■ **YOUR TASK**
Copy out every line from the records that includes "computer".

■ **Source data**
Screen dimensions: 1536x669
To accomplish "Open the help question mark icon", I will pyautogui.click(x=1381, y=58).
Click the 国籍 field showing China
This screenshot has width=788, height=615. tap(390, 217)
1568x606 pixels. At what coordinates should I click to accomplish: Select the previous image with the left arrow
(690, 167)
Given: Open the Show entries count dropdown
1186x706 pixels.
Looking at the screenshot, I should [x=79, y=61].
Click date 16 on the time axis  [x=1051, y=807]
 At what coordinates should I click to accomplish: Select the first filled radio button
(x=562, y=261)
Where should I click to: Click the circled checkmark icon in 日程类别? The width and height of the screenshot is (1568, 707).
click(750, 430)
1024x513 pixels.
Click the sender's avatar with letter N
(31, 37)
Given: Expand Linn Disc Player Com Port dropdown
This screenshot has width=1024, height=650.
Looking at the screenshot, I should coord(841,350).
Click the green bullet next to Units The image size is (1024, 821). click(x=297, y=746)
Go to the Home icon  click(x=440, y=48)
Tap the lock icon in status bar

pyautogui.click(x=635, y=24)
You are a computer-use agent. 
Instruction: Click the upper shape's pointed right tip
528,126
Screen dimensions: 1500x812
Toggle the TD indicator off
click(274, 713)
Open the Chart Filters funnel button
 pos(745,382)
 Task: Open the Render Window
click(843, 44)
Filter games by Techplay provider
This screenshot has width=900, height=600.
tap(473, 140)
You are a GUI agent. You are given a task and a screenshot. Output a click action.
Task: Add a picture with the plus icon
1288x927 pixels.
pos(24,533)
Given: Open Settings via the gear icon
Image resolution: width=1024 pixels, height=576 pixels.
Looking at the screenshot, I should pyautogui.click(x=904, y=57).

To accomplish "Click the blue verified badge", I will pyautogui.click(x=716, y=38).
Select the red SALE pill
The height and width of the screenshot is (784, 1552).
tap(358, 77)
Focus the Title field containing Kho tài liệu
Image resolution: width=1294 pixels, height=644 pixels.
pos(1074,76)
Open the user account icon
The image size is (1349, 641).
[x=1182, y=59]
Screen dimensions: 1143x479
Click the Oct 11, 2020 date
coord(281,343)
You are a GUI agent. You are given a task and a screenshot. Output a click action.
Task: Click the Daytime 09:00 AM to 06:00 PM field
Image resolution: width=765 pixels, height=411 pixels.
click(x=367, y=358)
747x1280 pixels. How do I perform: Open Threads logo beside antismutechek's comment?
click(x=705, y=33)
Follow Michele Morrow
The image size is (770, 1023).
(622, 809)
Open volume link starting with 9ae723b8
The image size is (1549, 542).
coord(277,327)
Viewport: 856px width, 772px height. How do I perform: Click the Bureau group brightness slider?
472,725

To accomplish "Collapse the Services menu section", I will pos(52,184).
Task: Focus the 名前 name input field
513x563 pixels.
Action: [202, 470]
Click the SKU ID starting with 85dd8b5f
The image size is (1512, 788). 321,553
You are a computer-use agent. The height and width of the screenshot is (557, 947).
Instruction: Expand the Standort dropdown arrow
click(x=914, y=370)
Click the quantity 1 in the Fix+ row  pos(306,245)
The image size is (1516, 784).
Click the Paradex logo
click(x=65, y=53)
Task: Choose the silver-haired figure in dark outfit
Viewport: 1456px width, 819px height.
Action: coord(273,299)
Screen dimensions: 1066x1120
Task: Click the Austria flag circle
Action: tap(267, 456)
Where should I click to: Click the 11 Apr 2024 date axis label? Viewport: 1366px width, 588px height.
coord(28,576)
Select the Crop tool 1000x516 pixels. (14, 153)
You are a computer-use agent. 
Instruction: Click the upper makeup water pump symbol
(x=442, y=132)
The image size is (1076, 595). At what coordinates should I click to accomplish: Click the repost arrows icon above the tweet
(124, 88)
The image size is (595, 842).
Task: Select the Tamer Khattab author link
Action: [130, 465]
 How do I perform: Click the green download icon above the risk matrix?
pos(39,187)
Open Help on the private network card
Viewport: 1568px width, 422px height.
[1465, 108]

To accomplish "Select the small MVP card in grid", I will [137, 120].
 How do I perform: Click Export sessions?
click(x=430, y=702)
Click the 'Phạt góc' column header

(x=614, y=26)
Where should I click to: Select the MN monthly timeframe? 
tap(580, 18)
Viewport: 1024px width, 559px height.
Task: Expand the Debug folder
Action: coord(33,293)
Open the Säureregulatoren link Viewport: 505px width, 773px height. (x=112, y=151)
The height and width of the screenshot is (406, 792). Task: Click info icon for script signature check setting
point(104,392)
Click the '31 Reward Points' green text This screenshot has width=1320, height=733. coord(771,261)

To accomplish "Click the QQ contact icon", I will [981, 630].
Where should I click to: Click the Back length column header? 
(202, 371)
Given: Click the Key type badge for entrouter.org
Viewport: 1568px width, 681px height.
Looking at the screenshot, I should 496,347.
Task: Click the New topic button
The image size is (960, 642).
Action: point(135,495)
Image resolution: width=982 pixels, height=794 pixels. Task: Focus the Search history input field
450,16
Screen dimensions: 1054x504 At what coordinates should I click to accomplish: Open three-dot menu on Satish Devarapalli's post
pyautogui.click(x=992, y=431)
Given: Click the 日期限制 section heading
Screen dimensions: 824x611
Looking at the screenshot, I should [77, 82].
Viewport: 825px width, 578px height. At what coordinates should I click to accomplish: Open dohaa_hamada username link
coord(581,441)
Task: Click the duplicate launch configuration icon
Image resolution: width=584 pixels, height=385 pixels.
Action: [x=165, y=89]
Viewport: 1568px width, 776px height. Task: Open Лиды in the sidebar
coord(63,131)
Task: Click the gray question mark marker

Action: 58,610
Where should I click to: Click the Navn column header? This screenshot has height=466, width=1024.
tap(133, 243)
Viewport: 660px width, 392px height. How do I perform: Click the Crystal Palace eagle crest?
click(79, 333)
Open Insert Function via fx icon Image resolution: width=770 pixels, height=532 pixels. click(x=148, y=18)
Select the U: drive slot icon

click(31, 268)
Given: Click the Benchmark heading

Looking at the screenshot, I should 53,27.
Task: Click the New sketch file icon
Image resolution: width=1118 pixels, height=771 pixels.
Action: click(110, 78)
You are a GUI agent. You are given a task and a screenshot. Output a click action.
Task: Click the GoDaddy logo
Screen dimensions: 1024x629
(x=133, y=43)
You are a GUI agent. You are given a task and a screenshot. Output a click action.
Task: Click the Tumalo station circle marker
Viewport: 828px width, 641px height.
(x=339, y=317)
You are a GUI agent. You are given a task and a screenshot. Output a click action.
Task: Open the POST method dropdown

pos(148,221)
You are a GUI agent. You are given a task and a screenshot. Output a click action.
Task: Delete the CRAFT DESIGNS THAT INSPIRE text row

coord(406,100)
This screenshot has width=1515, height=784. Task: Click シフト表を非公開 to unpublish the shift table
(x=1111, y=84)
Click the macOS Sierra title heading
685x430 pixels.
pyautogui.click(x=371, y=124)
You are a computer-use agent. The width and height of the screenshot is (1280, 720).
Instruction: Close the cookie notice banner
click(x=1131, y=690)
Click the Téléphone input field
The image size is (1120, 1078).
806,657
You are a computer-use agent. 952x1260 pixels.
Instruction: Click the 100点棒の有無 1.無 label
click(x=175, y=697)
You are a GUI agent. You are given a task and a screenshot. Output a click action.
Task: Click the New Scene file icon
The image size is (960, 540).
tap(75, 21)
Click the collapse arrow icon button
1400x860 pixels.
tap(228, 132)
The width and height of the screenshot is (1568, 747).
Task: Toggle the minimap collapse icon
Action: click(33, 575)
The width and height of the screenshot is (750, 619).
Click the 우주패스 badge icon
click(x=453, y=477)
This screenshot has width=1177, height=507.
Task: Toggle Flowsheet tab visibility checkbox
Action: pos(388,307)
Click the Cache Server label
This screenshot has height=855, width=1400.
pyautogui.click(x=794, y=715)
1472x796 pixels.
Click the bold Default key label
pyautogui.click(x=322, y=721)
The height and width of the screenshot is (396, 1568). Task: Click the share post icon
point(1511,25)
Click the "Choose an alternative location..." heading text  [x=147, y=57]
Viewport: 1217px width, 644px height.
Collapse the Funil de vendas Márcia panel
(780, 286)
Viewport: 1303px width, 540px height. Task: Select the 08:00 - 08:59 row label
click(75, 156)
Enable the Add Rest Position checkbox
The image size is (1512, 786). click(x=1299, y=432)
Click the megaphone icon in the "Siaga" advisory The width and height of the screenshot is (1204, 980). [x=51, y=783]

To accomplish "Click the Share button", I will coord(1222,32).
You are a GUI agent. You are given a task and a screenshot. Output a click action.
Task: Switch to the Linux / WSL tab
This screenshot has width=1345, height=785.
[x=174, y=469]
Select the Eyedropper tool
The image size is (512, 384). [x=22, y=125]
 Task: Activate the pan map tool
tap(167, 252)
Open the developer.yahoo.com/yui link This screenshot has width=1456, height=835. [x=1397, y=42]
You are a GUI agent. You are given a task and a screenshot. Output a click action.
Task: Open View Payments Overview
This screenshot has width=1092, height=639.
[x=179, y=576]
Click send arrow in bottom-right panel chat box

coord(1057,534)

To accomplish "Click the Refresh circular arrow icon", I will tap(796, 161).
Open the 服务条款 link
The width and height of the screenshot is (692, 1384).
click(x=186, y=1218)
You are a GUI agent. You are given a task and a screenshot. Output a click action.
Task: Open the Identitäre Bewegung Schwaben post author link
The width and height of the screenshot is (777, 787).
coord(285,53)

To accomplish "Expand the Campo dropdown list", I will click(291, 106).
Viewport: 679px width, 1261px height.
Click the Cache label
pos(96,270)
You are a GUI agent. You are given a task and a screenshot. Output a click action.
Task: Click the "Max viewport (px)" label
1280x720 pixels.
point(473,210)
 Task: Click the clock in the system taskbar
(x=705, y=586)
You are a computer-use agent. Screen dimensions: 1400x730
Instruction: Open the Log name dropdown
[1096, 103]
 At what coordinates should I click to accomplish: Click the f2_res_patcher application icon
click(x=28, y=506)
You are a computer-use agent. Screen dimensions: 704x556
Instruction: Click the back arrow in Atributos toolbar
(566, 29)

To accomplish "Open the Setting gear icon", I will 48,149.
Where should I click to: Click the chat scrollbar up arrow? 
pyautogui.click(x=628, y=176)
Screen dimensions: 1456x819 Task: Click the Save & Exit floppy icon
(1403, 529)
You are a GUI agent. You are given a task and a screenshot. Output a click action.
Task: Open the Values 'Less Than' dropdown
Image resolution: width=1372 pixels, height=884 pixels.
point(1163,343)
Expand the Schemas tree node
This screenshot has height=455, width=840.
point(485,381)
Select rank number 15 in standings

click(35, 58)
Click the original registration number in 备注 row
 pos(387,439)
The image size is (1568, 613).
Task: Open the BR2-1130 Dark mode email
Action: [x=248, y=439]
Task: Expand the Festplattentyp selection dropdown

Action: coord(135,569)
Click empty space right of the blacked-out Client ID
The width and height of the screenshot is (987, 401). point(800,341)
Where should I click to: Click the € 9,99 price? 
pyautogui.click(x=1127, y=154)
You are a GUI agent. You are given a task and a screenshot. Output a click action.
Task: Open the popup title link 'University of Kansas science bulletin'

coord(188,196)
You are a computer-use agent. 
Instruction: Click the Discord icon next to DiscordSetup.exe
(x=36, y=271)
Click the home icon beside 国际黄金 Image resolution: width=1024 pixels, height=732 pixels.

■ **ANSWER TO THIS TASK**
You are a computer-use agent. 
You are a computer-use agent. The height and width of the screenshot is (557, 947).
You are a computer-use agent. 
You are a computer-use agent. The width and height of the screenshot is (1280, 720).
You are a computer-use agent. 952x1260 pixels.
You are a computer-use agent. Screen dimensions: 1400x730
You are a computer-use agent. Screen dimensions: 704x556
You are a computer-use agent. 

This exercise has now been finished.